31 Subject to the national court's determination of this issue, it must be noted that, as the Court has already pointed out, if the requirement of an authorization constitutes a restriction on the freedom to provide services, the requirement of a permanent establishment is the very negation of that freedom. It has the result of depriving Article 59 of the Treaty of all effectiveness, a provision whose very purpose is to abolish restrictions on the freedom to provide services of persons who are not established in the State in which the service is to be provided. If such a requirement is to be accepted, it must be shown that it constitutes a condition which is indispensable for attaining the objective pursued (see Commission v Germany, cited above, paragraph 52, and Case C-101/94 Commission v Italy [1996] ECR I-2691, paragraph 31).

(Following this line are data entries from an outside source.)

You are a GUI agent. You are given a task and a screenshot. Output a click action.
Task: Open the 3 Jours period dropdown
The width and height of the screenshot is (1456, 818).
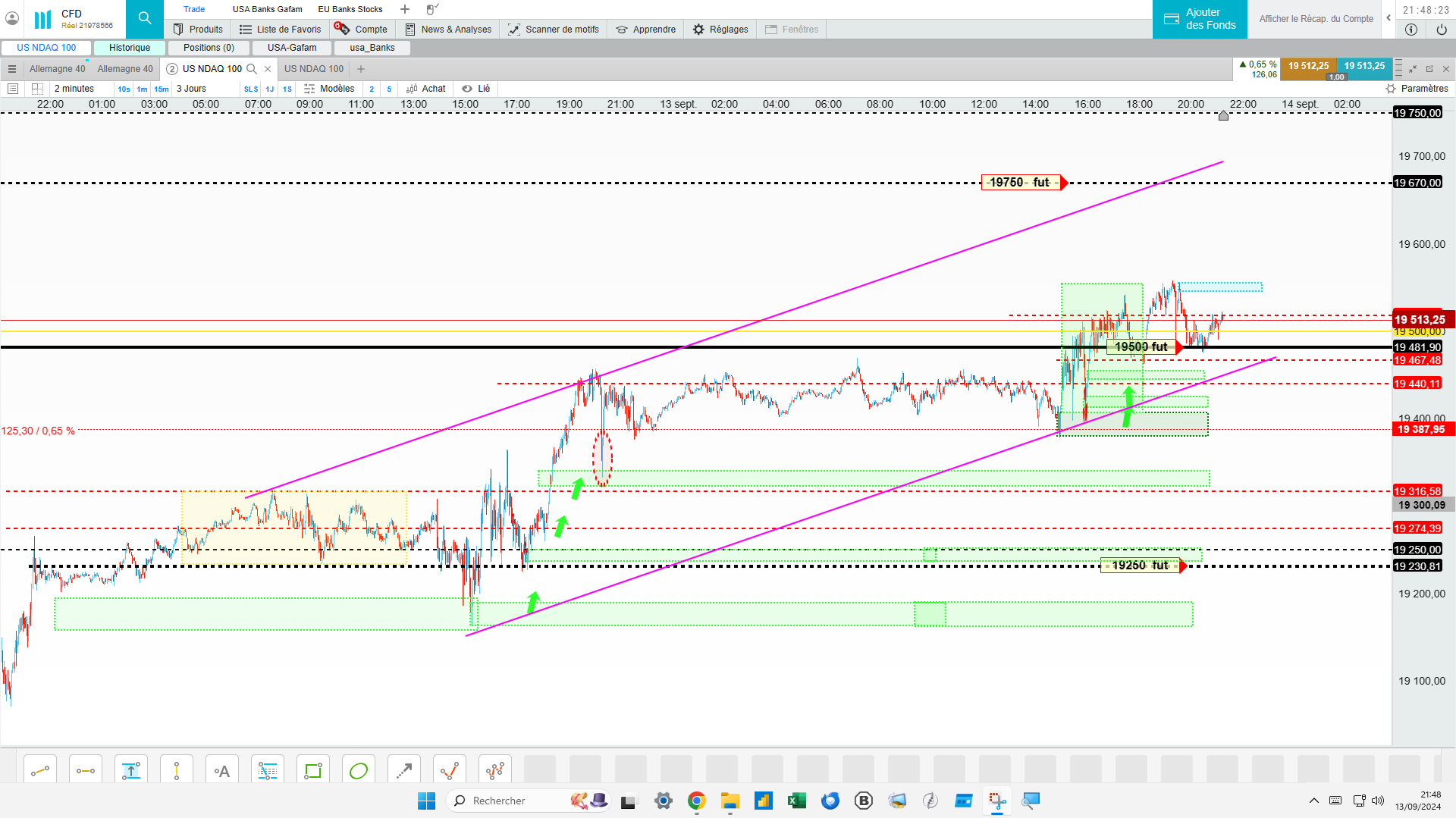pyautogui.click(x=192, y=89)
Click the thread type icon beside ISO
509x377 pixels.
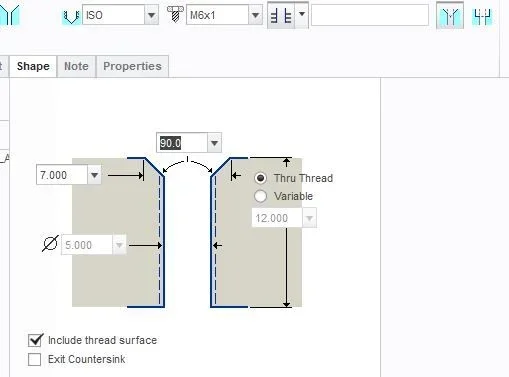[71, 17]
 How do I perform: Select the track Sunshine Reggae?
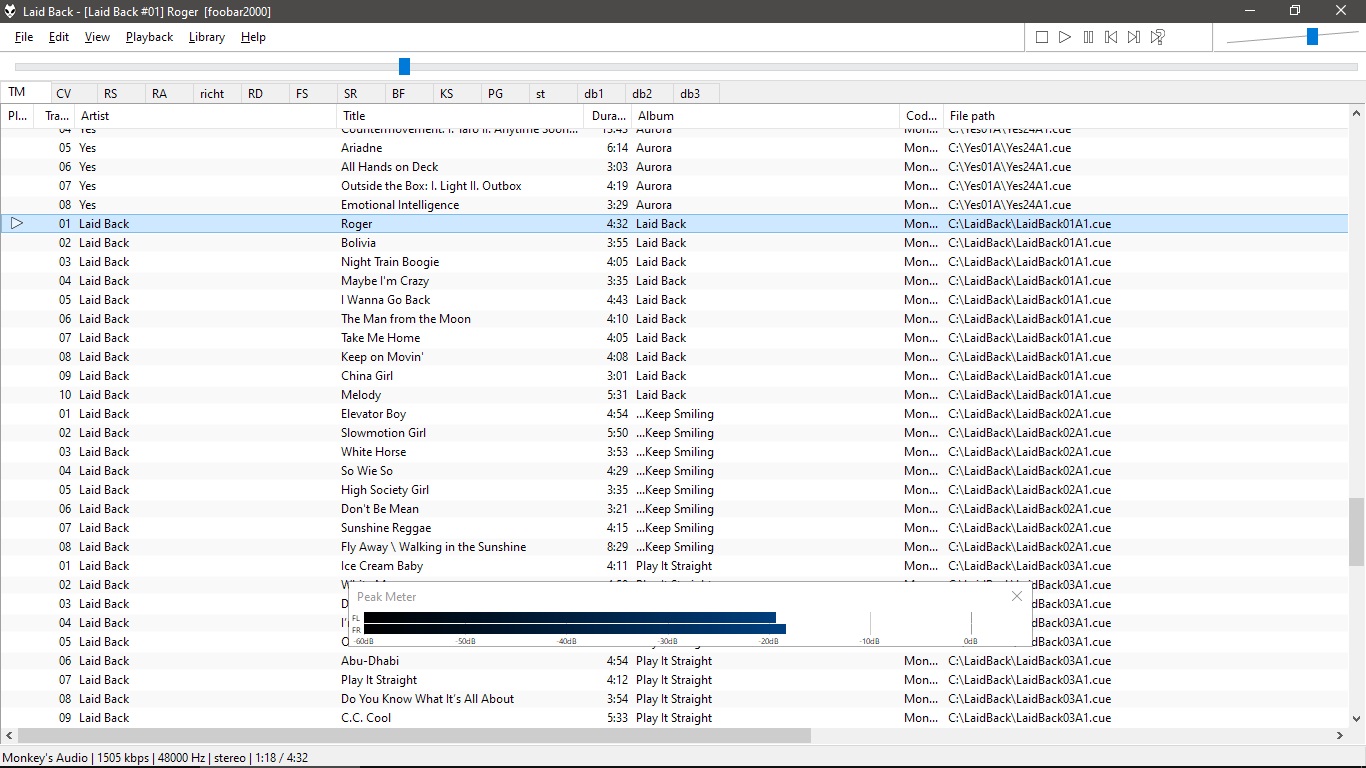[x=674, y=528]
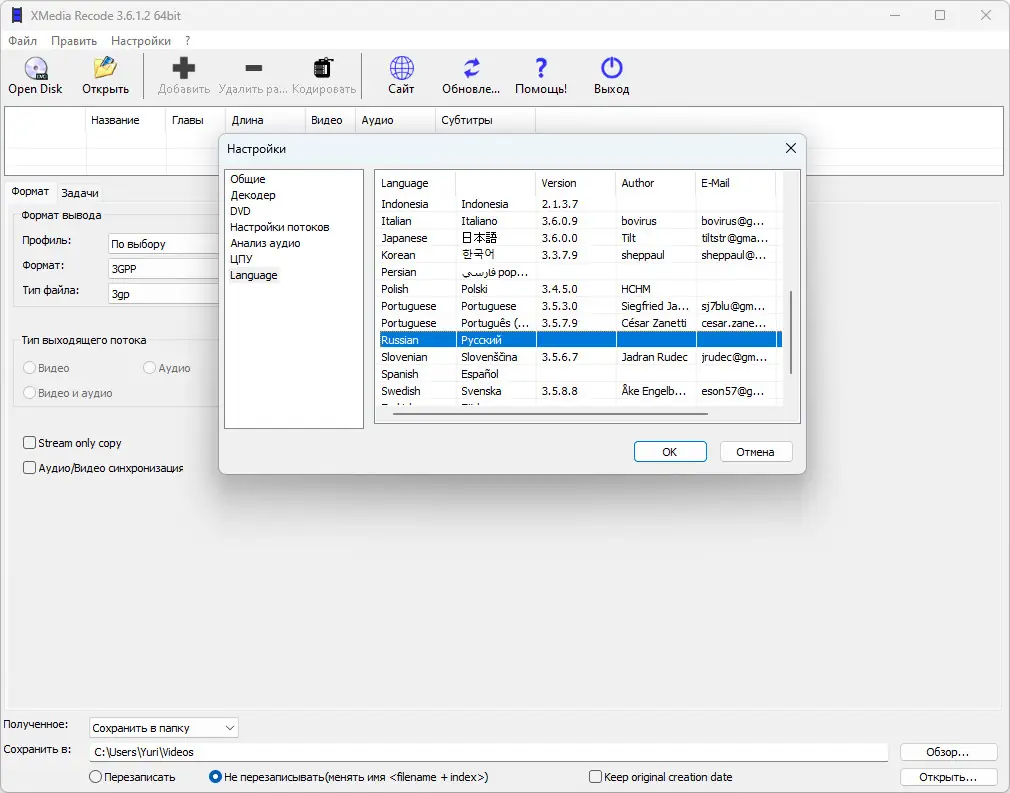Click the language list vertical scrollbar

[791, 332]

32 The reply to the question submitted must therefore be that, with regard to the period preceding the entry into force of the second banking directive, Article 59 of the Treaty must be construed as precluding a Member State from requiring a credit institution already authorized in another Member State to obtain an authorization in order to be able to grant a mortgage loan to a person resident within its territory, unless that authorization
- is required of every person or company pursuing such an activity within the territory of the Member State of destination;
- is justified on grounds of public interest, such as consumer protection; and
- is objectively necessary to ensure compliance with the rules applicable in the sector under consideration and to protect the interests which those rules are intended to safeguard, and the same result cannot be achieved by less restrictive rules.
Costs
33 The costs incurred by the French, Belgian and United Kingdom Governments and by the Commission of the European Communities, which have submitted observations to the Court, are not recoverable. Since these proceedings are, for the parties to the main proceedings, a step in the proceedings pending before the national court, the decision on costs is a matter for that court.
On those grounds,
THE COURT,
in answer to the question referred to it by the French Cour de Cassation, by judgment of 13 June 1995, hereby rules:
With regard to the period preceding the entry into force of Second Council Directive 89/646/EEC of 15 December 1989 on the coordination of laws, regulations and administrative provisions relating to the taking up and pursuit of the business of credit institutions and amending Directive 77/780/EEC, Article 59 of the EEC Treaty must be construed as precluding a Member State from requiring a credit institution already authorized in another Member State to obtain an authorization in order to be able to grant a mortgage loan to a person resident within its territory, unless that authorization
- is required of every person or company pursuing such an activity within the territory of the Member State of destination;
- is justified on grounds of public interest, such as consumer protection; and
- is objectively necessary to ensure compliance with the rules applicable in the sector under consideration and to protect the interests which those rules are intended to safeguard, and the same result cannot be achieved by less restrictive rules.